With our limit of snapper met some triggers to round out the bag and a nice Mango we decide to quit punishing ourselves and head for the hill. 

Waiting on some better weather. You all stay sane, stick together.


----------



## hjorgan (Sep 30, 2007)

Suh-wheet!!!!!


----------



## coolbluestreak (Jun 27, 2011)

That is one chunk of a trigger, very nice!


----------



## FelixH (Sep 28, 2007)

Nice fish, Dave!


----------



## Online CurrentSea (Jan 31, 2012)

Love me some trigger fish, thanks for the report!


----------



## Ultralite (Oct 1, 2007)

Good report Dave! nice feesh...


----------



## SaltAddict (Jan 6, 2010)

Call me stupid, but I thought state closed trigger along with federal? That's what the tackle shop told me. 

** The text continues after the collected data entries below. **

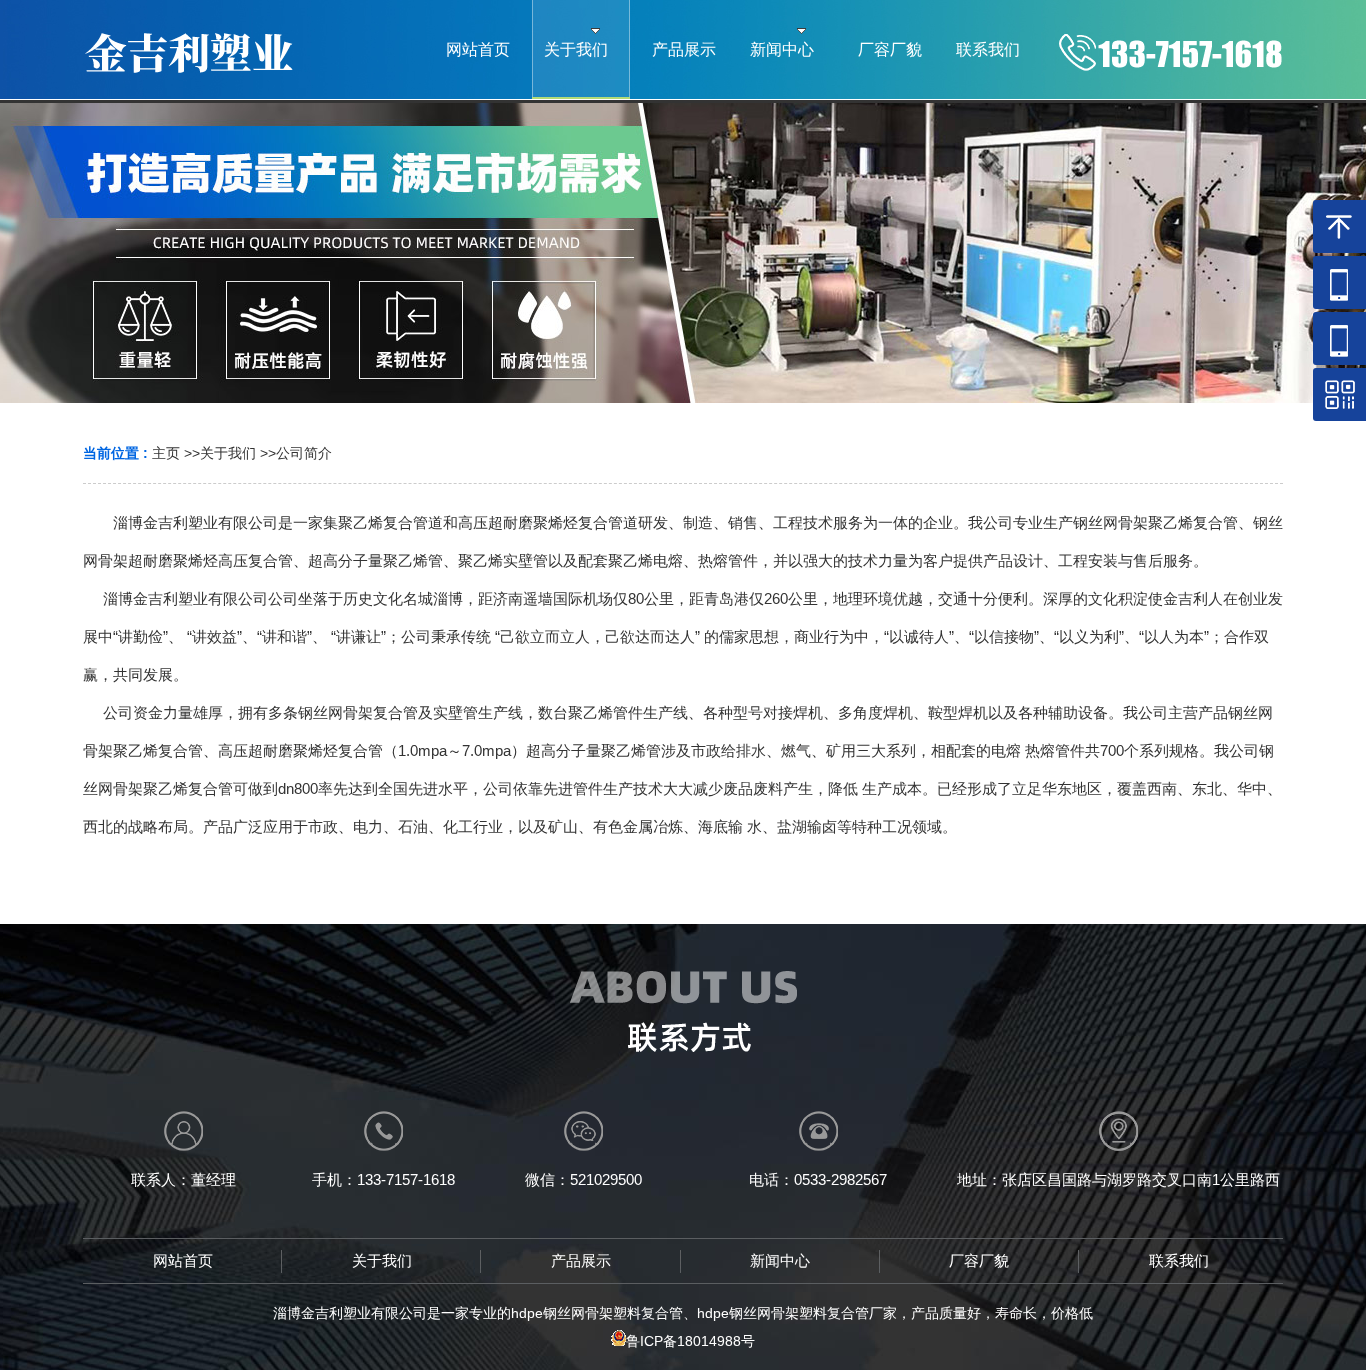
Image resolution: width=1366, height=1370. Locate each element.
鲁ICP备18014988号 (690, 1341)
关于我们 (228, 453)
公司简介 (304, 453)
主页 (166, 453)
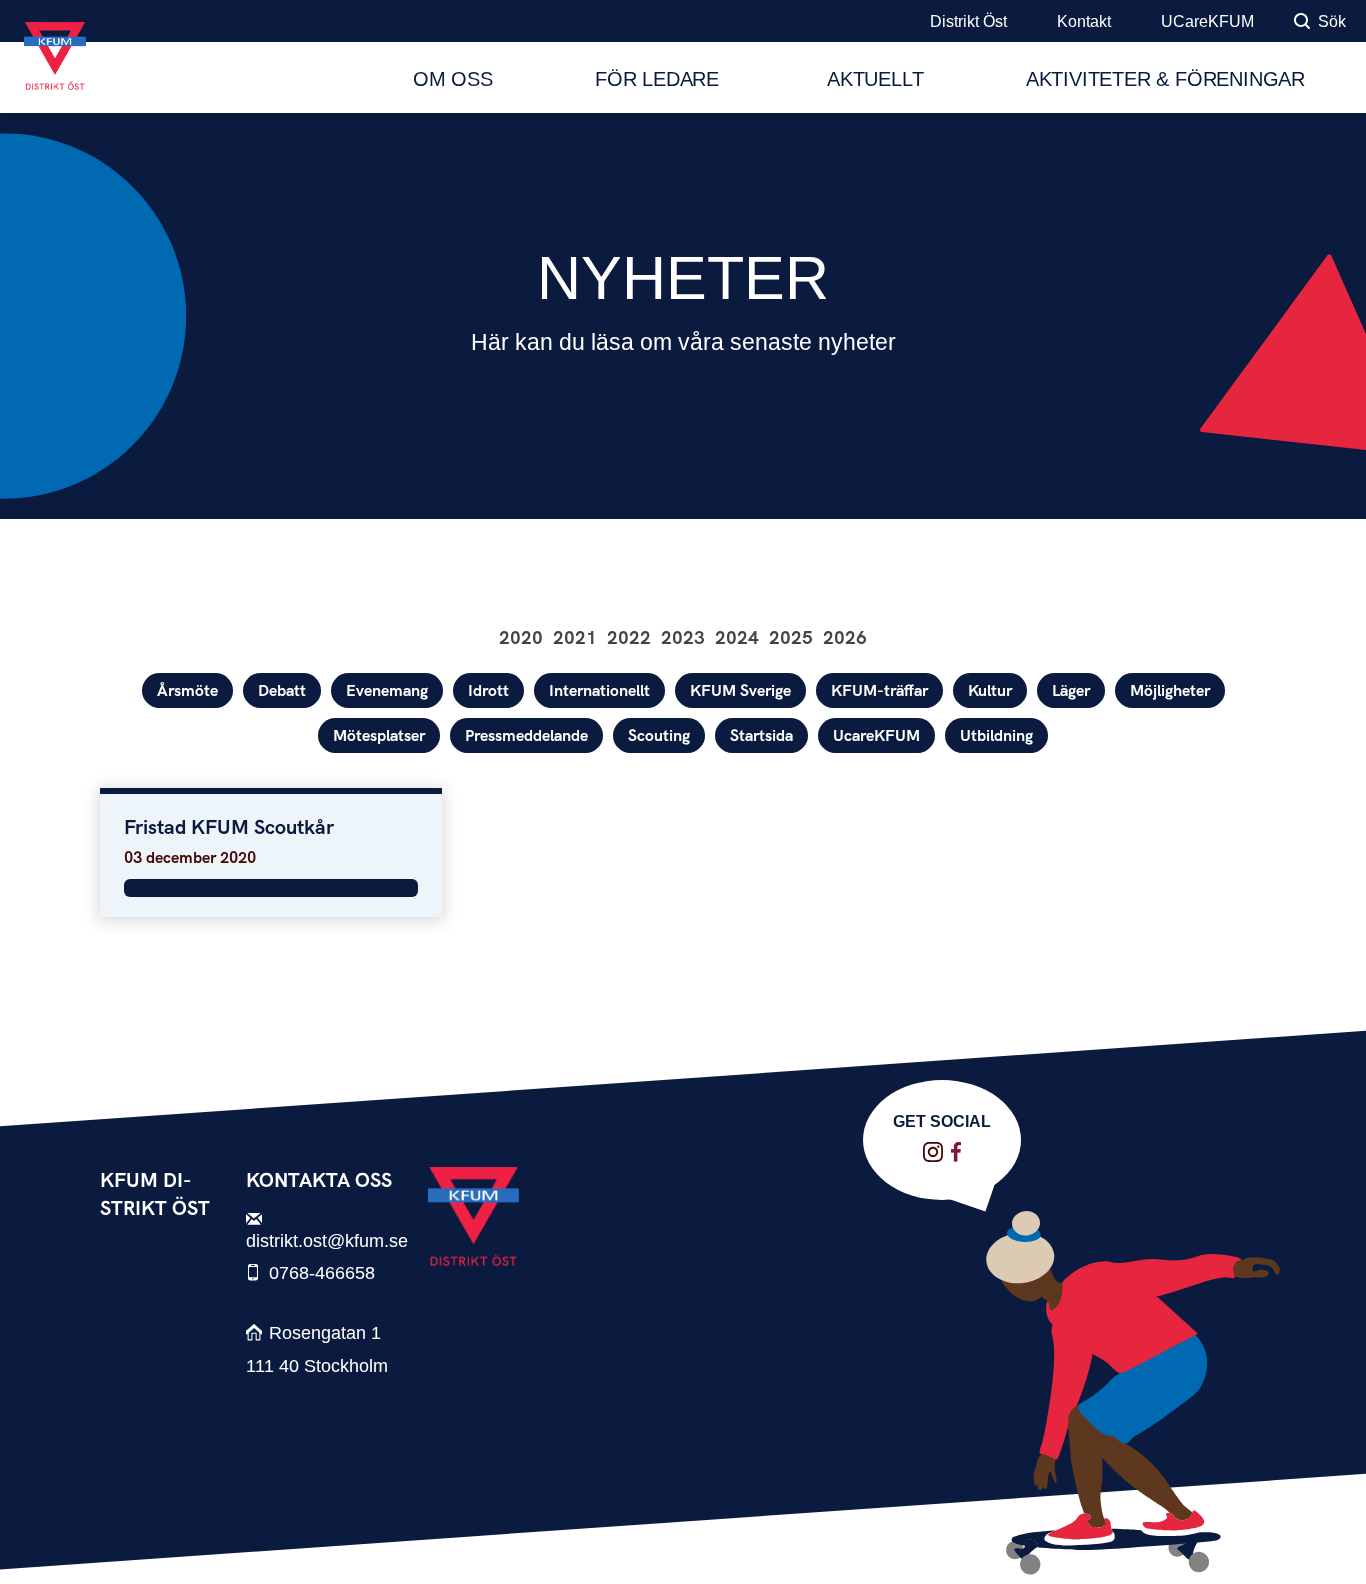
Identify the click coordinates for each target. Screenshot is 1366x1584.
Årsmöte (187, 691)
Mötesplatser (379, 736)
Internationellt (599, 691)
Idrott (488, 691)
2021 (575, 638)
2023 (683, 638)
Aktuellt (875, 79)
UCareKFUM (1207, 21)
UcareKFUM (876, 736)
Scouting (659, 736)
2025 (791, 638)
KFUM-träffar (879, 691)
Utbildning (996, 736)
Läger (1071, 691)
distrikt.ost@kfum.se (327, 1240)
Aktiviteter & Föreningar (1165, 79)
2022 (629, 638)
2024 (737, 638)
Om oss (453, 79)
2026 (845, 638)
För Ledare (660, 79)
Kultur (990, 691)
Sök (1332, 21)
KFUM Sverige (740, 691)
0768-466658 (322, 1272)
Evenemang (387, 691)
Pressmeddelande (526, 736)
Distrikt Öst (968, 21)
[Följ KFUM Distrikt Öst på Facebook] (956, 1152)
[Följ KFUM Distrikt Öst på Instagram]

Nice haul regardless! Props for roughing those seas. We hit it last Wednesday 1-2 quickly rose to 4-6.


----------



## SaltAddict (Jan 6, 2010)

OK, so I just called another shop and they say trigger is open in state. These regs suck.


----------



## Ringo Redux (Jul 7, 2010)

Nice haul, ND. Well done


----------



## Plattinum (Sep 16, 2010)

SaltAddict said:


> OK, so I just called another shop and they say trigger is open in state. These regs suck.


http://myfwc.com/fishing/saltwater/regulations/amberjack-triggerfish/

*Triggerfish:*
The recreational harvest of gray triggerfish in Gulf of Mexico federal waters will close June 11. This date was set by NOAA Fisheries Service, who determined the the 2012 recreational quota for triggerfish would be caught by then. The federal season will reopen Jan. 1, 2013. *The recreational harvest of gray triggerfish in state waters remains open.* Vessels that have a valid federal for-hire license for Gulf of Mexico reef fish must adhere to this federal closure even when fishing in state waters.


----------